Explaining the liveness guarantee


#1

One of the aspects that seem to surprise many people that only casually follow the progress of Ethereum Serenity is the quadratic leak that is imposed upon validators for being offline and missing a slot. For those unwilling/unable to read the Casper FFG paper, I wrote up a quick explanation of how one could arrive at this solution using fairly conventional wisdom from distributed systems in computer science.

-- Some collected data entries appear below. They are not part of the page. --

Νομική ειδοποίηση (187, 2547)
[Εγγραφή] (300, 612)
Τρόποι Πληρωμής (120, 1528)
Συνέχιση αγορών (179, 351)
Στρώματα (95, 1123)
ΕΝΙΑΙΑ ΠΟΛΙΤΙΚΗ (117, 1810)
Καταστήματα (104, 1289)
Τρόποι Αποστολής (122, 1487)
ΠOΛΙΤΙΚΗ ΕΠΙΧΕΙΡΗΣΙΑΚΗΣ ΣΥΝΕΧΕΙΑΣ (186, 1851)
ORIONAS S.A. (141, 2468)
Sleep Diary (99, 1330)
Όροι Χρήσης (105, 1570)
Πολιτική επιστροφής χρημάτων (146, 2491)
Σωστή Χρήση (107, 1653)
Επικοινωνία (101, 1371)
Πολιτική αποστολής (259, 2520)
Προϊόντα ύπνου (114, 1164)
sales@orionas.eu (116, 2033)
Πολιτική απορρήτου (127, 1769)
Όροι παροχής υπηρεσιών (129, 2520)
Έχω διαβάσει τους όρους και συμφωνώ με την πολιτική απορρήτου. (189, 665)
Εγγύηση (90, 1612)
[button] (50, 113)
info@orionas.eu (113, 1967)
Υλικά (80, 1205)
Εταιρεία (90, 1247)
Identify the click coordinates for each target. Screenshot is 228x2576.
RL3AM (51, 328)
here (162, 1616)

I am curious what others think of this explanation. Any and all notes/insights/feedback are welcome.

Liveness

One of Serenity’s main goals is to guarantee liveness (i.e. continue to finalize blocks) in the event of a major internet partition (e.g. World War 3). This liveness guarantee comes at a steep cost which makes it important to understand the predicament and possible tradeoffs.

The CAP Theorem

The CAP Theorem for distributed systems, tells us that:

You can’t simultaneously guarantee more than two of the following:

  • Consistency: Every read receives the most recent write or an error
  • Availability: Every request receives a (non-error) response – without the guarantee that it contains the most recent write
  • Partition Tolerance: The system continues to operate despite an arbitrary number of messages being dropped (or delayed) by the network

The Assumption

By viewing the argument through the lens of the CAP Theorem, we can deduce the rationale for the inactivity leak by accepting the following assumption:

No network can guarantee message delivery because the network itself is not safe from failures (e.g. client disconnects, data center outages, connection loss).

Partition Tolerance

Since message delivery cannot be guaranteed, the logical thing to do is to tolerate prolonged message loss. This is equivalent to Partition Tolerance.

Sidenote: Think of the World War 3 scenario as a dysphemism for prolonged message loss between groups of validators.

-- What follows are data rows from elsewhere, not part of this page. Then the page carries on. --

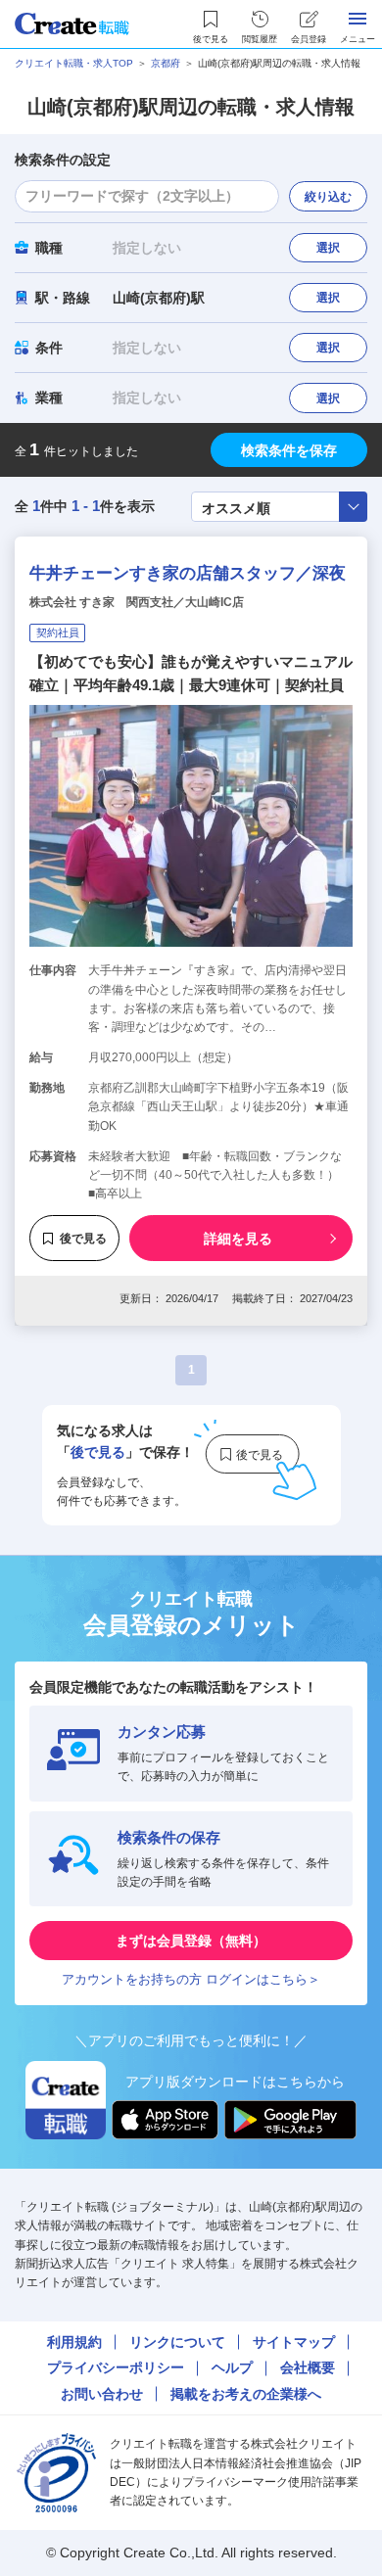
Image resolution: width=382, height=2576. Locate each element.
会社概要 (307, 2367)
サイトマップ (294, 2342)
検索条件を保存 (289, 450)
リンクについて (177, 2342)
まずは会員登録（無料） (191, 1940)
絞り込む (328, 197)
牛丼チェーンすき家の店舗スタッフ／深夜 (187, 573)
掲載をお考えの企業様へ (245, 2394)
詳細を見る (238, 1238)
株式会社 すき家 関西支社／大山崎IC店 (136, 602)
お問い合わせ (102, 2394)
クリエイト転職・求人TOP (74, 63)
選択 (328, 248)
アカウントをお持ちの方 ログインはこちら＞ (191, 1979)
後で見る (83, 1238)
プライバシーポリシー (115, 2367)
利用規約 (74, 2342)
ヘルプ (232, 2367)
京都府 (165, 63)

With Partition Tolerance as a hard requirement, we are now limited to tradeoffs between Consistency and Availability.

World War 3

In the World War 3 scenario, where the network is severed, the validators are split into two partitions. From Casper FFG, we know that in order for both partitions to continue finalizing blocks, we need two-thirds majority of validators to be online in both partitions. This is obviously not possible; however, we can prevent the chain from stalling forever if we are willing explore a compromise between our Availability and Consistency guarantees.

The Compromise

This is accomplished by introducing an inactivity leak that drains the deposit of unresponsive validators each time a slot is missed until the remaining validators in each partition become the supermajority.

At this point, blocks in both network partitions can begin to finalize; however, if the network partition is healed we are left with two valid and separate networks.


#2

It would take ~ 13 days for any single network partition for it to be mathematically possible for either partition to begin finalizing blocks assuming each partition contains 50% of the active validators each. Although this would require 100% of the validators in each partition to attest to the same blocks which would be very unlikely. Basically the only time we can realistically start finalizing blocks would be ~17 days.

I guess the assumption would be that if there were any WW3 event where the network was partitioned, it would be resolved in less than 17 days.


#3

I feel that 50/50 network partitions/splits are massively overrated as a threat. When has this historically happened, anywhere, and not been resolved soon? What would even be a coherent story by which two parts of the world stay coherent internally but communication between them is not possible? The incentives for maintaining global communication are massive, and there’s no reason why parts of the world that are still capable of maintaining communication internally would not be able to figure something out to talk to each other within a week or two. The thing that’s much more likely, whether in normal life, or due to government censorship, or due to a war, is nodes going offline, either because something happens to their operators or because their operators get cut off from the entire internet.

The inactivity leak is primarily there to deal with this “3/4 of the network goes offline at the same time” risk.


#4

Nice post, I love plain English. :slight_smile:

It will take some time for this to start happening (around 2 weeks, AFAIK). If that massive partition isn’t resolved within that period, the split becomes final/irreversible.

Totally agree.

I was always inclined towards consistency in general, but this is an extremely strong point.

Btw, I don’t quite understand why the term “liveness” (instead of “availability”) is almost always used on Ethresearch and elsewhere? My understanding was that “safety” and “liveness” are terms mainly related to FLP Impossibility? Or it simply doesn’t matter? :slight_smile:


#5

Thanks for the feedback!

This is a good suggestion…I am going to add some more detail about the partition, how long until the the chain can begin finalizing again, etc.


#6

Good point…I think this example will resonate with people much better than a doomsday scenario. My goal is essentially to help people understand that these decisions were the end result of a logical and pragmatic train of thought. I attempted to address this in my sidenote where i call the WW3 scenario a dysphemism, but i think i need to augment this with some version of your explanation.